Бет Конгротян сказала:
— Я вам не позволю их записывать.
— Мы будем, — сказал ей Нэт. — Мы привыкли к подобным вещам на фольклорных музыкальных сессиях. Все это проверялось в судах Штатов много раз, и фирма всегда выигрывала. — Он пошел вслед за Джимом, чтобы помочь наладить записывающее устройство.
— Мистер Флиджер, вы понимаете, кто они? — спросила его миссис Конгротян.
— Да, — сказал он и продолжил свое дело.
Вскоре они установили «Ампер Ф-а2»; организм сонно пульсировал, волнообразно расправляя свои псевдоподии, словно был голоден. Казалось, влажная атмосфера мало повлияла на него, он был вялый, как никогда.
Появившись за их спинами, сосредоточенная, с жестким, решительным лицом, Бет Конгротян тихо сказала:
— Послушайте, пожалуйста, меня. Вечером, а точнее сегодня вечером, будет их общий сбор. Взрослых. В их главном зале, недалеко отсюда, в лесу, на красной кирпичной боковой дороге, которую они все используют; она принадлежит им, их организации. Там будет много песен и танцев. Как раз то, что вам нужно. Гораздо больше, чем вы найдете здесь, у этих детей. Поэтому, пожалуйста, подождите и запишите тех.
Нэт сказал:
— Мы запишем обе группы. — И дал знак Джиму нести «Ампек Ф-а2» поближе к детям.
— Я вас оставлю здесь, в доме, на ночь, — сказала Бет Конгротян, спеша за ним. — Очень поздно, примерно в два утра, они прекрасно поют — слова понять трудно, но… — Она схватила его за руку. — Мы с Робертом пытались воспитывать нашего сына вдали от этого. Дети, пока они маленькие, не принимают в этом большого участия, у них вы не получите настоящего материала. Когда вы увидите взрослых… — Она резко замолчала и тускло произнесла: — Тогда вы поймете, что я имею в виду.
Молли сказала Нэту:
— Давай подождем.
В нерешительности Нэт повернулся к Джиму.
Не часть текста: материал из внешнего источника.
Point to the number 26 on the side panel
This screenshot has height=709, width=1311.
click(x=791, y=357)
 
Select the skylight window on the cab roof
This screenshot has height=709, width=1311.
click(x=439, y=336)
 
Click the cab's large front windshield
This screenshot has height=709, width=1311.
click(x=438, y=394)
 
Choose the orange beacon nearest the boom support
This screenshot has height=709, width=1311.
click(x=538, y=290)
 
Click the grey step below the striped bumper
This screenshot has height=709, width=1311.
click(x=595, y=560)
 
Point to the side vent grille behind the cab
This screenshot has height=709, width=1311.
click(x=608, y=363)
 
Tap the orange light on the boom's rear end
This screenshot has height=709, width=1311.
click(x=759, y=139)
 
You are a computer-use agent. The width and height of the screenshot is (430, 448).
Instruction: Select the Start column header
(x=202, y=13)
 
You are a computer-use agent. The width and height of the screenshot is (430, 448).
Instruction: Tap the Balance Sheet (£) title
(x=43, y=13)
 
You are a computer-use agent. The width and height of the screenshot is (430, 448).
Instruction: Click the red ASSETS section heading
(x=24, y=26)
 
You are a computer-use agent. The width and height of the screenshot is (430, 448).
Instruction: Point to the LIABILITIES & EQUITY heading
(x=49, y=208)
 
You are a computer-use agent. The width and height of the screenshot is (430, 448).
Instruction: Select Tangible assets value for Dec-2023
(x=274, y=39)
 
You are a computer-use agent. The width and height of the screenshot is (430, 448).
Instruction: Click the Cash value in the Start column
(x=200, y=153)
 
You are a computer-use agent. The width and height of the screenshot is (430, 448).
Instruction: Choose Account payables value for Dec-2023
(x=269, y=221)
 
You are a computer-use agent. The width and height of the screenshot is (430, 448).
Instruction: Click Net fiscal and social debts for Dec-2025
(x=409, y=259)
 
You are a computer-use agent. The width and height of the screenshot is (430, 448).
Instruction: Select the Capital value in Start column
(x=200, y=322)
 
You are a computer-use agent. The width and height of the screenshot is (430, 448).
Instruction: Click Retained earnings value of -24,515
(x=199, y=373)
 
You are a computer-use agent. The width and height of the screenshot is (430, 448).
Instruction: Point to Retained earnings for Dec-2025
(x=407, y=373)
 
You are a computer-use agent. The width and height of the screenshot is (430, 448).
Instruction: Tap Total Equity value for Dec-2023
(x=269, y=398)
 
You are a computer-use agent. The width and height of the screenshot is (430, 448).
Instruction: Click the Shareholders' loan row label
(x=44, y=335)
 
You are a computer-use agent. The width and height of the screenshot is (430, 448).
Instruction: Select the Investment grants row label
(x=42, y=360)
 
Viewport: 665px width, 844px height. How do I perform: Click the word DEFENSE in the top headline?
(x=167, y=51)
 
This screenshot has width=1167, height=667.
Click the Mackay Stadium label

Тот кивнул.
— О’кей, — сказал Нэт миссис Конгротян. — Если вы отведете нас туда, где они встречаются. И поможете проникнуть незамеченными.
— Да, — сказала она. — Я это сделаю. Спасибо, мистер Флиджер.
Я чувствую себя виноватым, сказал себе Нэт. А вслух произнес:
— О’кей. И вы… — Тут чувство вины возобладало. — Зачем, вы не должны оставлять нас в своем доме — мы остановимся в Дженнере.
— Я бы хотела, чтобы вы остались, — сказала Бет Конгротян. — Мне очень одиноко. Мне нужно чье-нибудь общество, когда нет Роберта. Вам не понять, что это значит, когда приезжает кто-нибудь… оттуда, хоть ненадолго.
Дети, заметив взрослых, неожиданно прекратили петь и смутились; они внимательно смотрели на Нэта, Молли и Джима широко открытыми глазами. Скорее всего, нам бы и не удалось их записать, понял Нэт. Итак, с этой сделкой он ничего не потерял.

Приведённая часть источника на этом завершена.